Clinical trial metadata: defining and extracting metadata on the design, conduct, results and costs of 125 randomised clinical trials funded by the National Institute for Health Research Health Technology Assessment programme.

BACKGROUND: By 2011, the Health Technology Assessment (HTA) programme had published the results of over 100 trials with another 220 in progress. The aim of the project was to develop and pilot 'metadata' on clinical trials funded by the HTA programme. OBJECTIVES: The aim of the project was to develop and pilot questions describing clinical trials funded by the HTA programme in terms of it meeting the needs of the NHS with scientifically robust studies. The objectives were to develop relevant classification systems and definitions for use in answering relevant questions and to assess their utility. DATA SOURCES: Published monographs and internal HTA documents. REVIEW METHODS: A database was developed, 'populated' using retrospective data and used to answer questions under six prespecified themes. Questions were screened for feasibility in terms of data availability and/or ease of extraction. Answers were assessed by the authors in terms of completeness, success of the classification system used and resources required.

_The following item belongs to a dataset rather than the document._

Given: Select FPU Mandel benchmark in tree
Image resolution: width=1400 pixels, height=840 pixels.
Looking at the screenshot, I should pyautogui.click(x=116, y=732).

Each question was scored to be retained, amended or dropped. RESULTS: One hundred and twenty-five randomised trials were included in the database from 109 monographs. Neither the International Standard Randomised Controlled Trial Number nor the term 'randomised trial' in the title proved a reliable way of identifying randomised trials. Only limited data were available on how the trials aimed to meet the needs of the NHS. Most trials were shown to follow their protocols but updates were often necessary as hardly any trials recruited as planned. Details were often lacking on planned statistical analyses, but we did not have access to the relevant statistical plans. Almost all the trials reported on cost-effectiveness, often in terms of both the primary outcome and quality-adjusted life-years. The cost of trials was shown to depend on the number of centres and the duration of the trial. Of the 78 questions explored, 61 were well answered, 33 fully with 28 requiring amendment were the analysis updated. The other 17 could not be answered with readily available data. LIMITATIONS: The study was limited by being confined to 125 randomised trials by one funder. CONCLUSIONS: Metadata on randomised controlled trials can be expanded to include aspects of design, performance, results and costs. The HTA programme should continue and extend the work reported here. FUNDING: The National Institute for Health Research HTA programme.